InitializeAsync constructs a CancellationTokenSource with a hard-coded 120-second deadline (line 61) and a linked token that chains the deadline against CancellationToken.None (line 122):

using var linked = CancellationTokenSource.CreateLinkedTokenSource(
    deadline.Token, CancellationToken.None);

The test framework's cancellation token — which xUnit v3 exposes as TestContext.Current.CancellationToken — is never linked in. If the test runner cancels the test suite (CI timeout, keyboard interrupt), the readiness poll continues for up to 120 more seconds and the spawned Python process is not killed until DisposeAsync finally runs. On a CI runner with a per-job timeout this can cause the whole runner to be killed mid-cleanup, leaving orphaned Python processes.

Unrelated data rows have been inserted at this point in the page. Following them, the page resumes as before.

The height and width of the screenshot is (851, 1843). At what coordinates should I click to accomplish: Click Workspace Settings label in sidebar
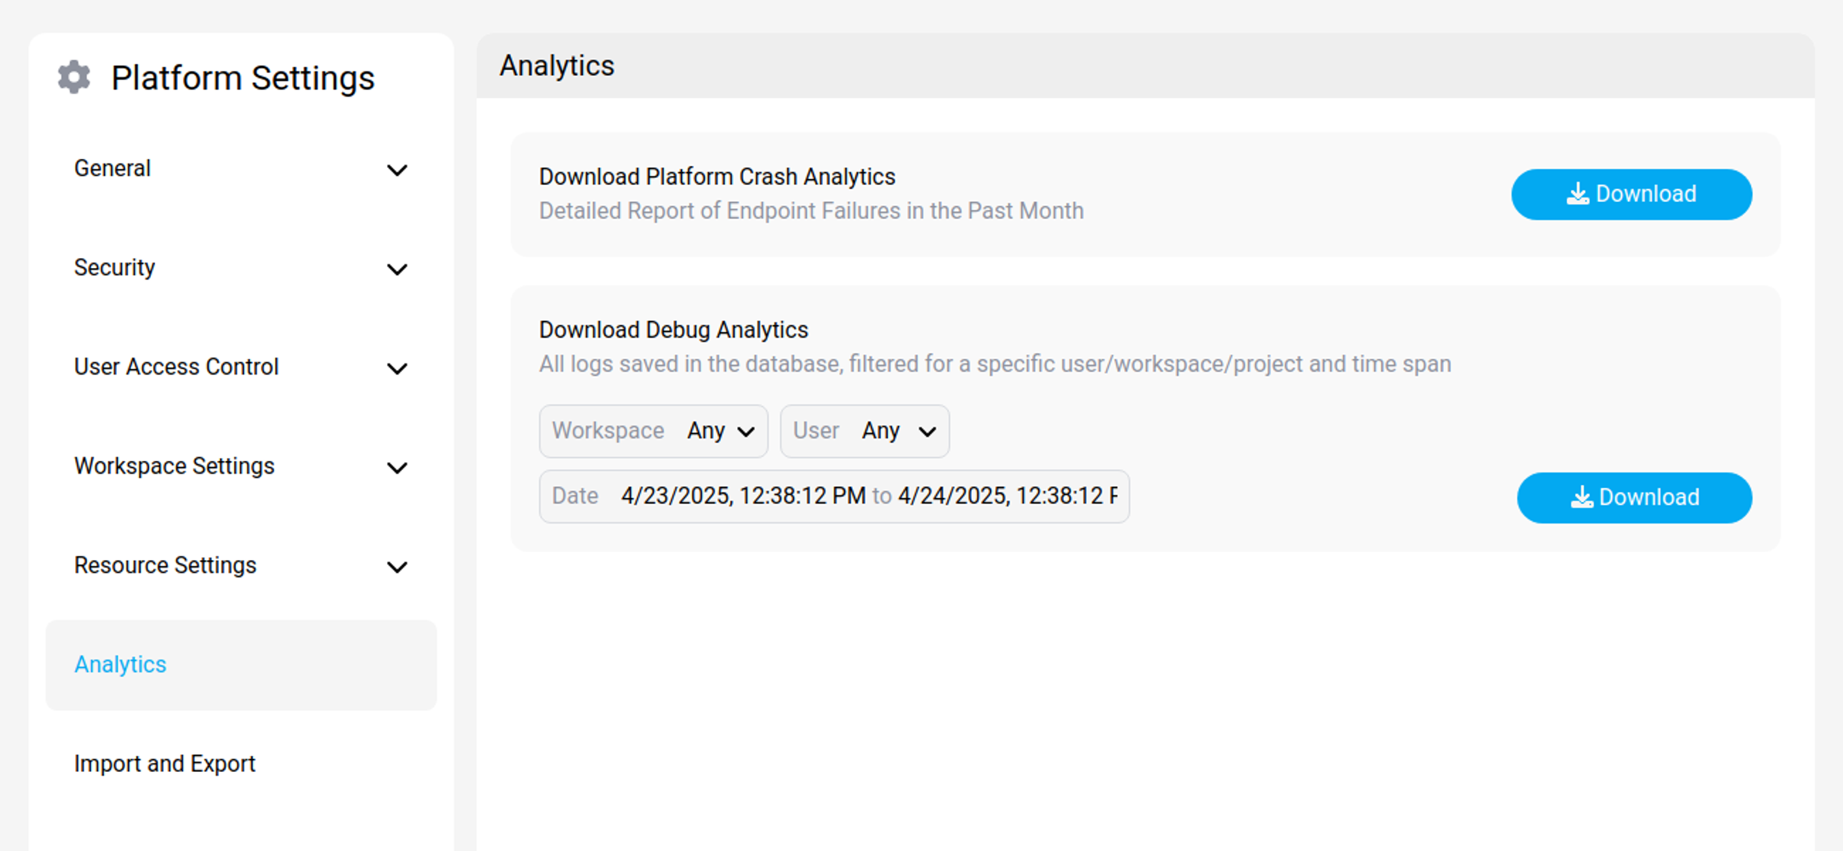point(174,466)
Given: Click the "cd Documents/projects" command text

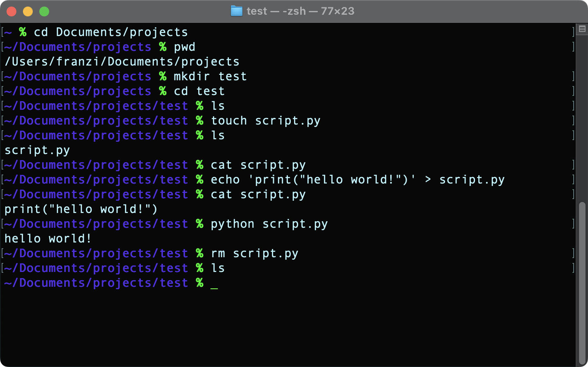Looking at the screenshot, I should (111, 32).
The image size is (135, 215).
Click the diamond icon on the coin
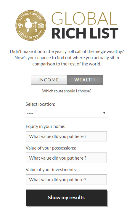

Impact: Poor CI behaviour under cancellation; can leave zombie python/pwsh processes.

Recommendation: Link the fixture against the framework's application lifetime or accept a CancellationToken through the IAsyncLifetime interface (xUnit v3 provides one via InitializeAsync(CancellationToken)). Alternatively, use TestContext.Current.CancellationToken from inside InitializeAsync if xUnit v3's fixture IAsyncLifetime overload provides it:

public async ValueTask InitializeAsync()   // or the overload with CancellationToken

At minimum, change CancellationToken.None to the method's incoming token or TestContext.Current.CancellationToken inside linked so a kill signal actually propagates.

M4 — install.ps1 copies the config template to $dataDir (ProgramData) but the ReloadValidator AdminPort=0 / MbproxyOptionsValidator gap means an operator using the template's AdminPort: 0 disable hint starts a service with an undocumented ephemeral admin port. (Secondary impact of M1, listed separately because the install path is independently broken.) install/install.ps1:153-162; install/mbproxy.config.template.json:83-84.

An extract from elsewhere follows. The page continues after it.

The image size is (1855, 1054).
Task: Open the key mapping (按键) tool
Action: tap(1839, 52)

When install.ps1 seeds the template as the initial config and an operator follows the inline comment to set AdminPort: 0, the service starts with Kestrel binding on an OS-assigned ephemeral port, not disabled. The install.ps1 script itself has no bug — the error is upstream in M1 — but the install path is where the misleading comment is first acted upon. Listing it separately so the install script gets a concrete fix recommendation: if M1 is fixed by adding a port == 0 → skip guard in AdminEndpointHost, the template comment becomes correct and this finding is resolved simultaneously. If M1 is fixed differently, the template comment must still be updated to match whatever the new semantics are.

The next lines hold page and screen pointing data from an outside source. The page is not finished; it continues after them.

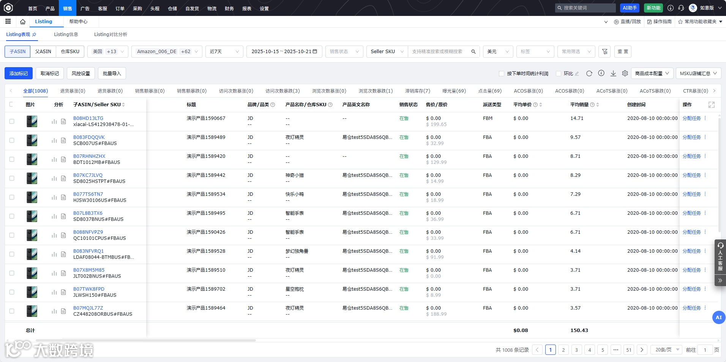
Task: Enable 按下单时间统计利润 checkbox
Action: pyautogui.click(x=502, y=74)
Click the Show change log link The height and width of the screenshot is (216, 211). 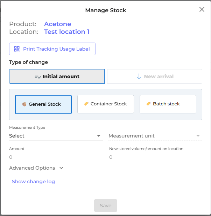(x=33, y=181)
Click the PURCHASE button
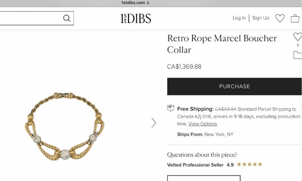 [x=234, y=86]
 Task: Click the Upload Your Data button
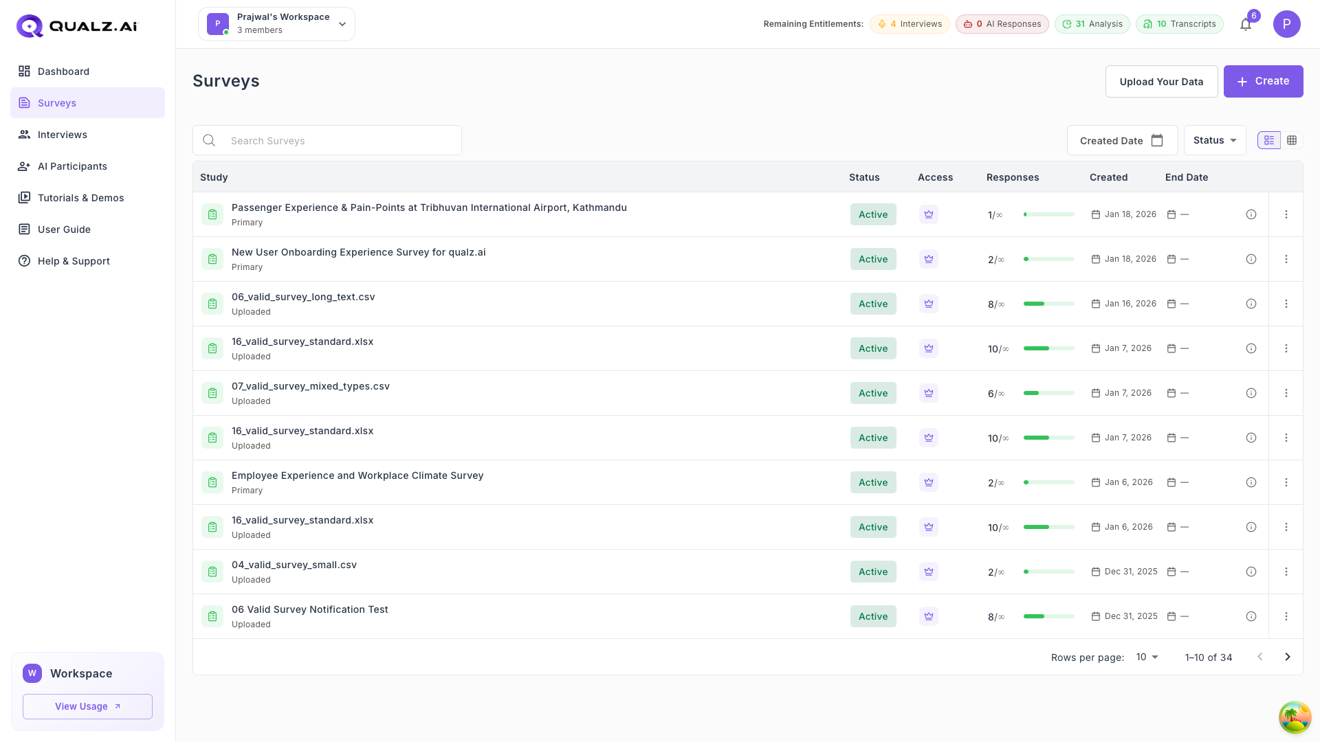point(1161,81)
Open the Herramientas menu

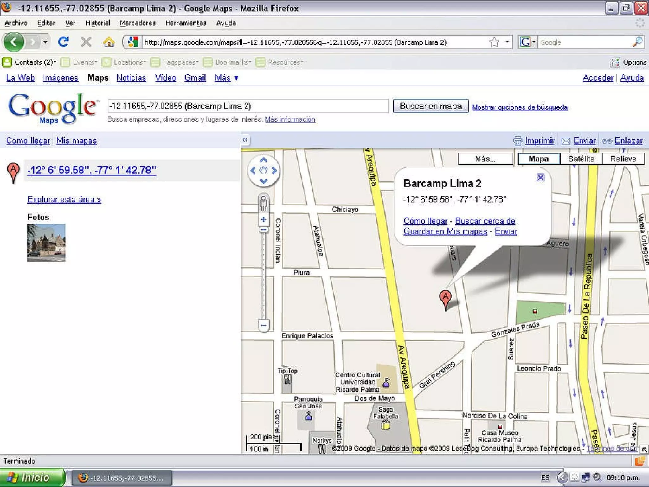(x=186, y=23)
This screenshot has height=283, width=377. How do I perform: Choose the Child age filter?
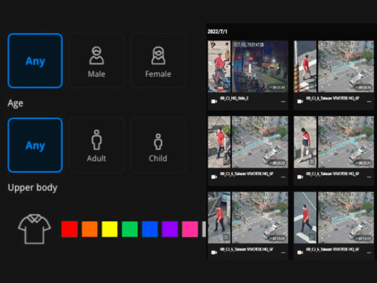(158, 145)
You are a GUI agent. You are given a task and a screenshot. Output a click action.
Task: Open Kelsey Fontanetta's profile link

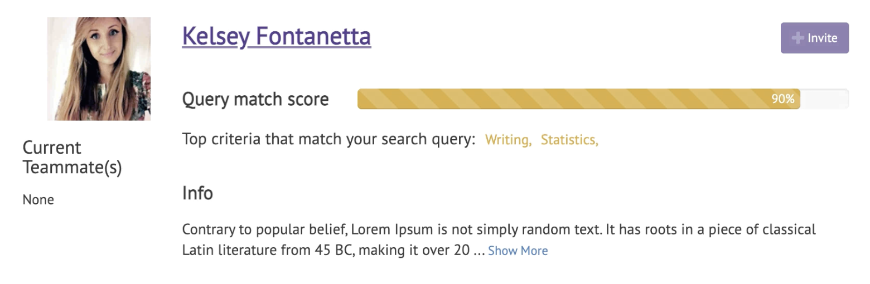point(277,36)
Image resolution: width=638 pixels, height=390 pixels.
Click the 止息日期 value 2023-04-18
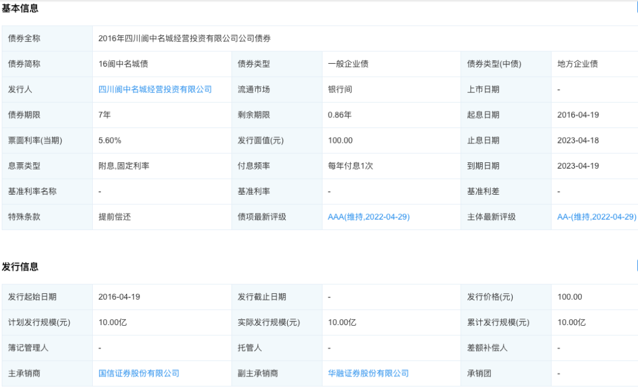[x=578, y=140]
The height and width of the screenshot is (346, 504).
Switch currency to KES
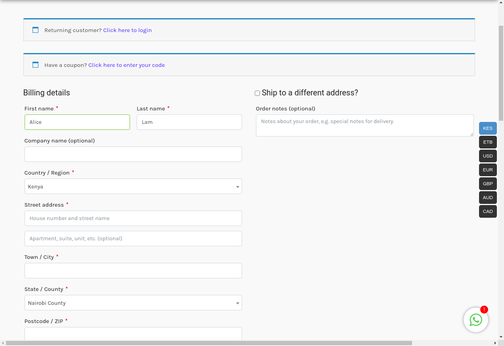(488, 128)
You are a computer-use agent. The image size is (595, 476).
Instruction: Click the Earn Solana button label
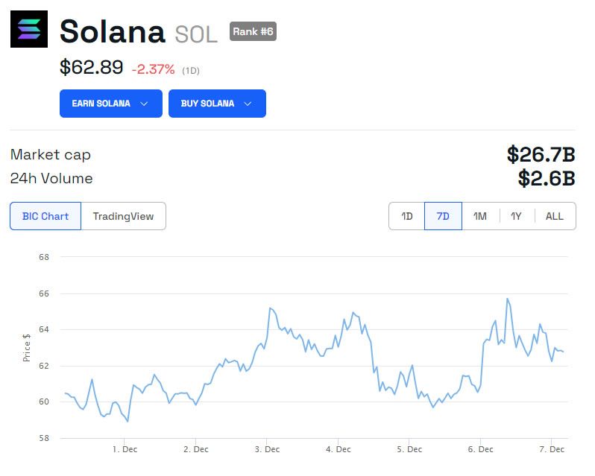(x=101, y=104)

Impact: Same as M1 — an unexpected open HTTP port on a "disabled" admin config.

Recommendation: Fix M1 first; this finding closes automatically once the template's AdminPort: 0 comment reflects actual behaviour.

Minor

m1 — HubStatusE2ETests.PickFreePort has a TOCTOU race: the port can be stolen between l.Stop() and Kestrel's bind. tests/Mbproxy.Tests/Admin/HubStatusE2ETests.cs:141-147.

The helper stops the listener and returns the port number — same pattern used in a dozen other test files. This is acknowledged as acceptable in the DL205SimulatorFixture TOCTOU comment (line 72). No change needed, but worth noting since HubStatusE2ETests is one of the few tests that allocates two ports in the same method (admin + proxy) and has a wider race window. Low priority; flagged for awareness.

m2 — Loop_PushesRepeatedly_ThenStopsAfterStopAsync has a 400ms post-stop idle assertion that can be a source of slowness but not flakiness. tests/Mbproxy.Tests/Admin/StatusBroadcasterTests.cs:188-190.

await Task.Delay(400, TestContext.Current.CancellationToken);
h.Sink.FleetPushes.Count.ShouldBe(afterStop, "no pushes may occur after StopAsync");

The test correctly waits 400 ms after StopAsync to confirm silence. Given AdminPushIntervalMs=100 and that StopAsync awaits the loop task (await _loop), the loop is guaranteed terminated before StopAsync returns — so zero extra delay is needed for the assertion to be correct. The 400 ms delay adds wall-clock time to every test run without buying additional confidence. The existing _loop await in StopAsync is the real guarantee.

Recommendation: Drop the Task.Delay(400, ...) line and assert the count immediately after StopAsync. The test would be equally correct and ~400 ms faster.

m3 — FakeGroupManager.Removed list is still dead code: no test ever asserts it. tests/Mbproxy.Tests/Admin/SignalRFakes.cs:30-31.

This was noted as prior finding M4 in the 2026-05-15 review ("either delete Removed from the fake, or add a comment"). The list is still present and still has no asserting test. StatusHub.OnDisconnectedAsync never calls RemoveFromGroupAsync (relying on SignalR's implicit group cleanup), so no assertion ever fires. The unasserted field is a minor maintenance hazard: a future author may assume this is the intended assertion target and waste time debugging a test that never fails.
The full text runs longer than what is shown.